Animals Testing

Blood samples were collected in heparinized tubes the same day SICT was performed, transported at ambient temperature (22 ± 5°C, avoiding extreme temperatures) to the laboratories and processed within 8 h postcollection. Stimulation of whole blood was done with PPDB and avian purified protein derivative (PPDA) (Prionics AG, Schlieren, Switzerland). PPDB and PPDA were prediluted with phosphate buffer saline (PBS) to achieve a final assay concentration of 20 µg/ml. Pokeweed mitogen (PWM) at 5 µg/ml and NIL antigen PBS were used, respectively, to control the blood cells ability to produce gamma-IFN and to detect a non-specific gamma-IFN production. Whole blood cultures were performed with 24-well plates from 2006 to 2009 (1.5 ml of heparinized blood with 100 µl of antigen solution) and 96-well plates from 2009 to 2012 (250 µl of blood with 25 µl of antigen solution, 2 stimulation wells per antigen). Blood samples were evenly mixed before aliquoting. Plates were incubated at 37°C in a humidified atmosphere for 16–24 h, then centrifuged at 500 g for 10 min at room temperature. After incubation, approximately 100 µl (96-well plates) or 500 µl (24-well plates) of plasma were removed from above the sedimented red cells using a variable-volume pipette. The absence of significant effect of vessel geometry has been demonstrated by Schiller et al. (9). Plasma samples were tested using Bovigam^® (Prionics AG, Schlieren, Switzerland) in duplicate wells. The same analytical protocol was used in Camargue and Dordogne regions. Some animals were tested with the SICT using the official bovine PPD (Synbiotics, France).
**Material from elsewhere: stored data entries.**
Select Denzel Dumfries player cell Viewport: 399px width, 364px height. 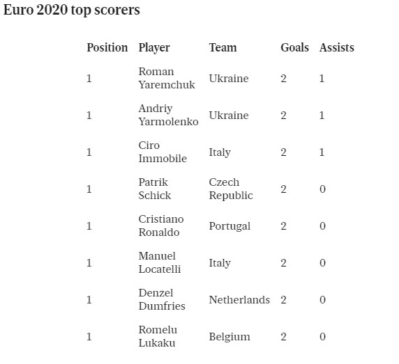coord(162,299)
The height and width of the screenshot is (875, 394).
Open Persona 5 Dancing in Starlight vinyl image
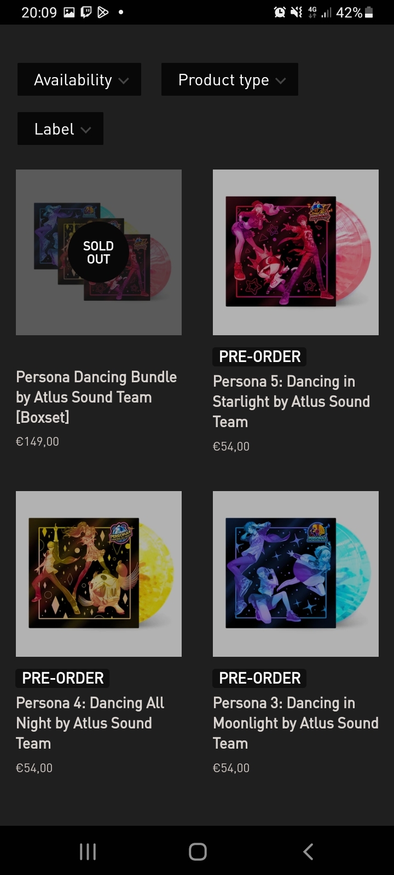(296, 252)
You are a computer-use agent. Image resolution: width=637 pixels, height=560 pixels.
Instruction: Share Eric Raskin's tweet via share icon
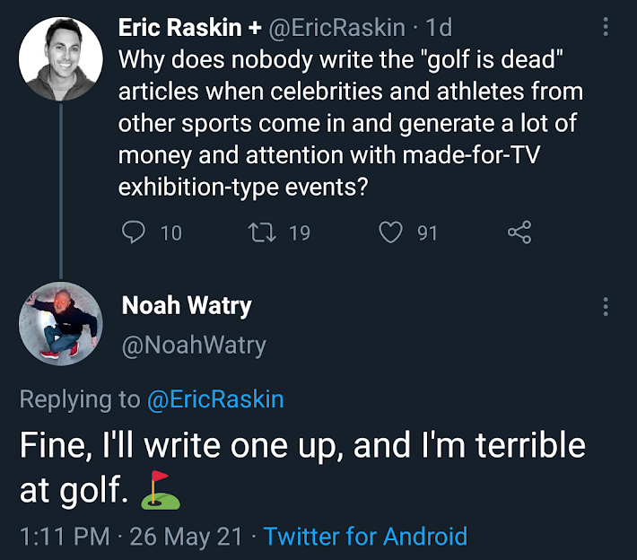[519, 233]
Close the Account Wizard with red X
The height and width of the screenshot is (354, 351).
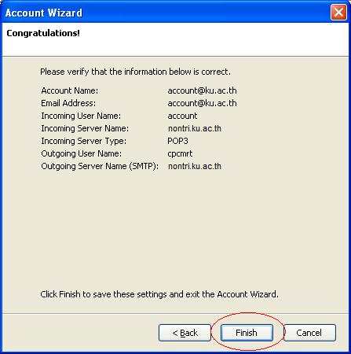tap(338, 13)
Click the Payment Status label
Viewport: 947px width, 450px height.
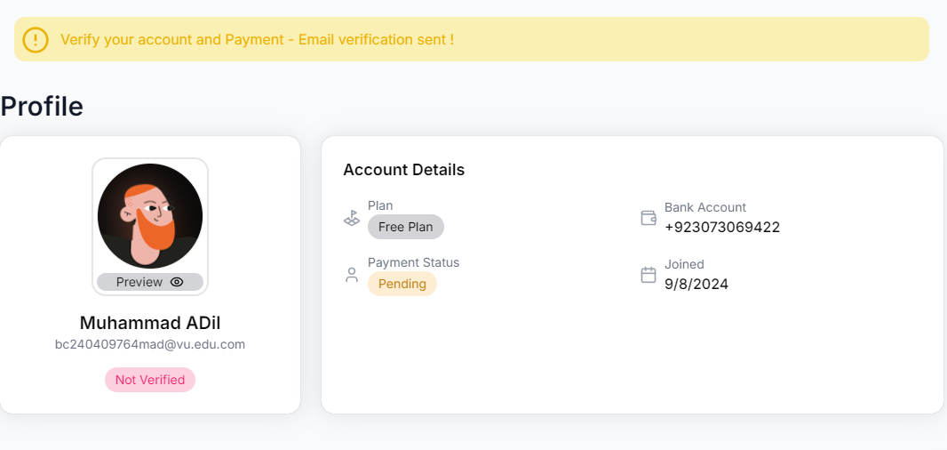413,262

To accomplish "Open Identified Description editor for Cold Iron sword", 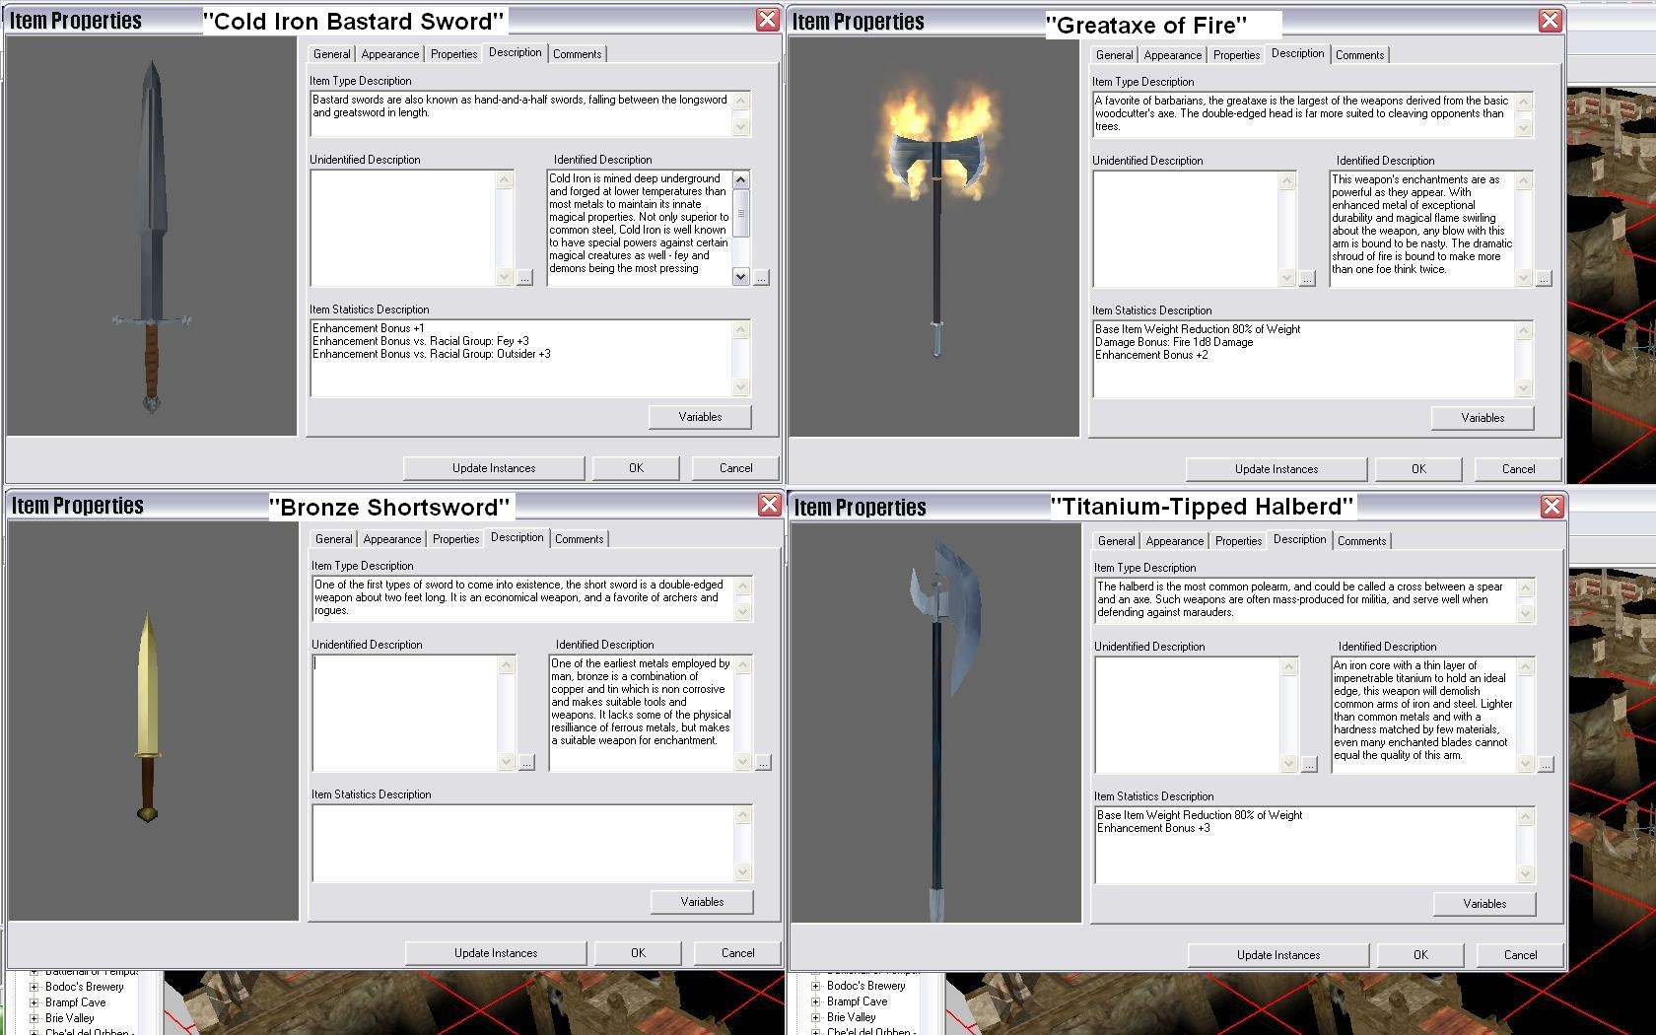I will (761, 279).
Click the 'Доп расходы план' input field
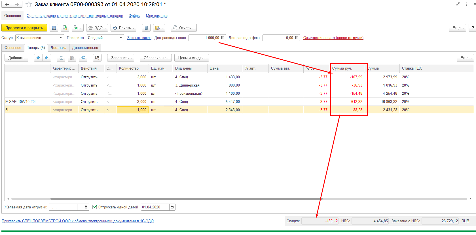This screenshot has width=476, height=235. click(x=204, y=38)
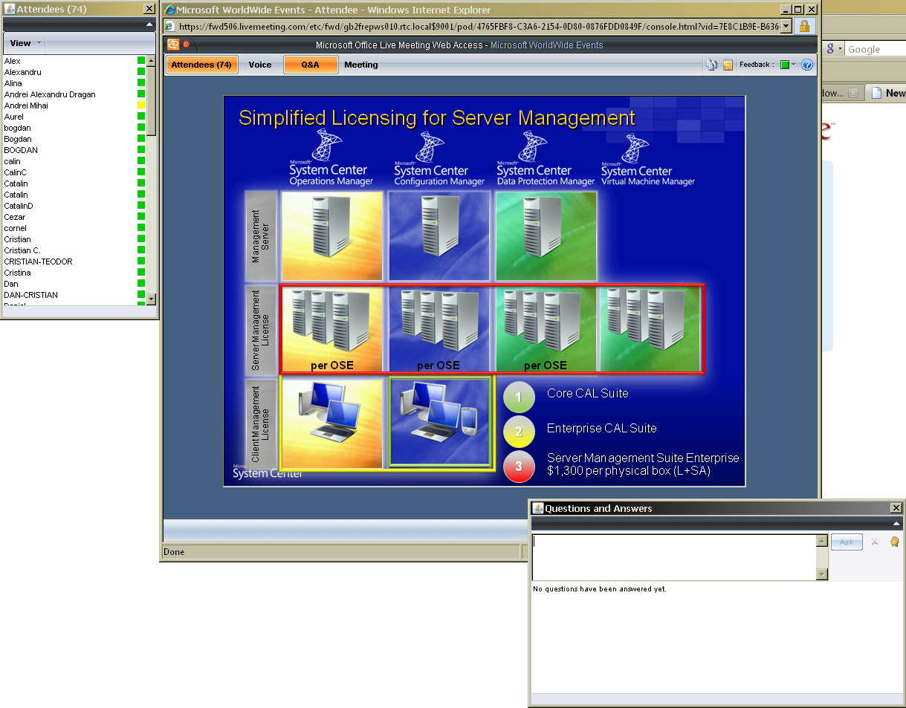
Task: Open the help question-mark icon
Action: [x=807, y=65]
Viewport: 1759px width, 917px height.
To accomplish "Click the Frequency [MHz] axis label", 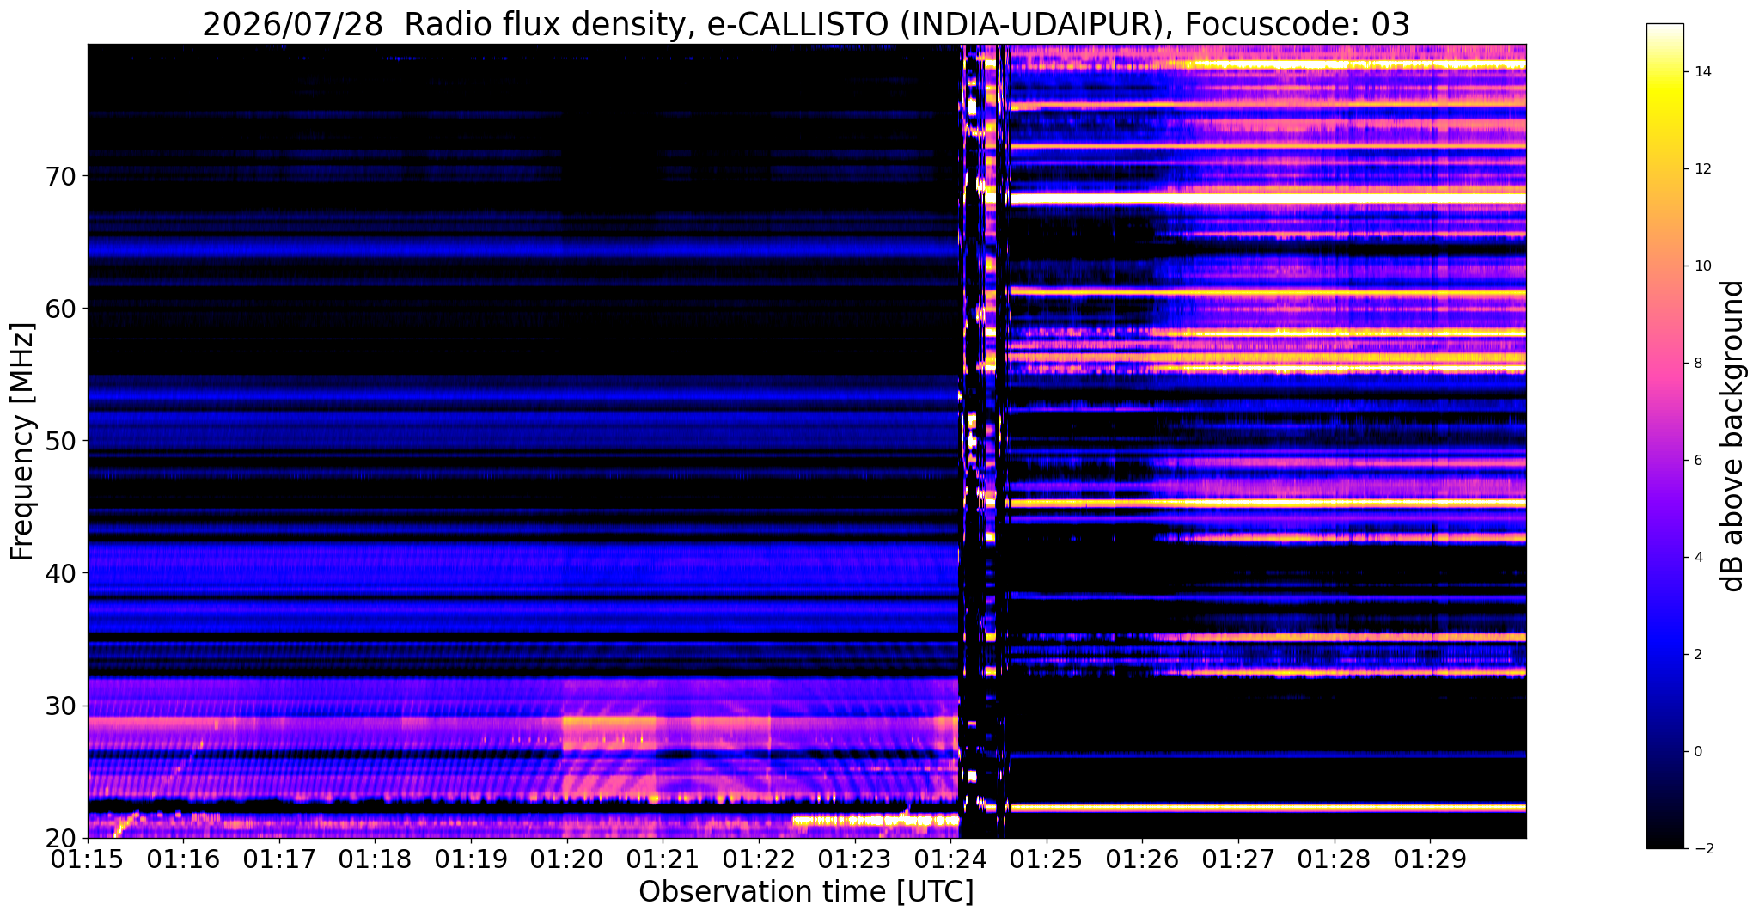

PCR and mycobacterial culture were performed on tracheobronchial, retropharyngeal, and mediastinal lymph nodes presenting or not VL at the slaughter house. Lymph nodes were analyzed individually. Culture was performed according to the French ad hoc guideline, using solid Lowenstein and Coletsos agar after decontamination with 4% H2SO4 solution neutralized by adding a 6% NaOH solution. After mechanical lysis of tissue, DNA was extracted by using the QIAamp DNA mini kit (Qiagen) or by Magvet MV384 (Life Technologies) with a King Fisher KF96 automate, following the manufacturer’s instructions. PCR was performed with a commercial kit (LSI VetMAXTM Mycobacterium tuberculosis Complex PCR Kit 2 wells) targeting IS6110, which is present in all species of the M. tuberculosis complex (10): 5 μl of the extracted DNA was mixed with 20 µl of reaction mix and the reaction was carried out at 50°C for 2 min (1 cycle), followed by one cycle of 10 min at 95°C and 40 cycles of 15 s at 95°C and 1 min at 60°C. Results were interpreted following the manufacturer’s recommendations and by comparison with negative and positive controls. Thermolysates of bacterial isolates were confirmed as M. bovis by Luminex spoligotyping as described by Zhang et al. (11).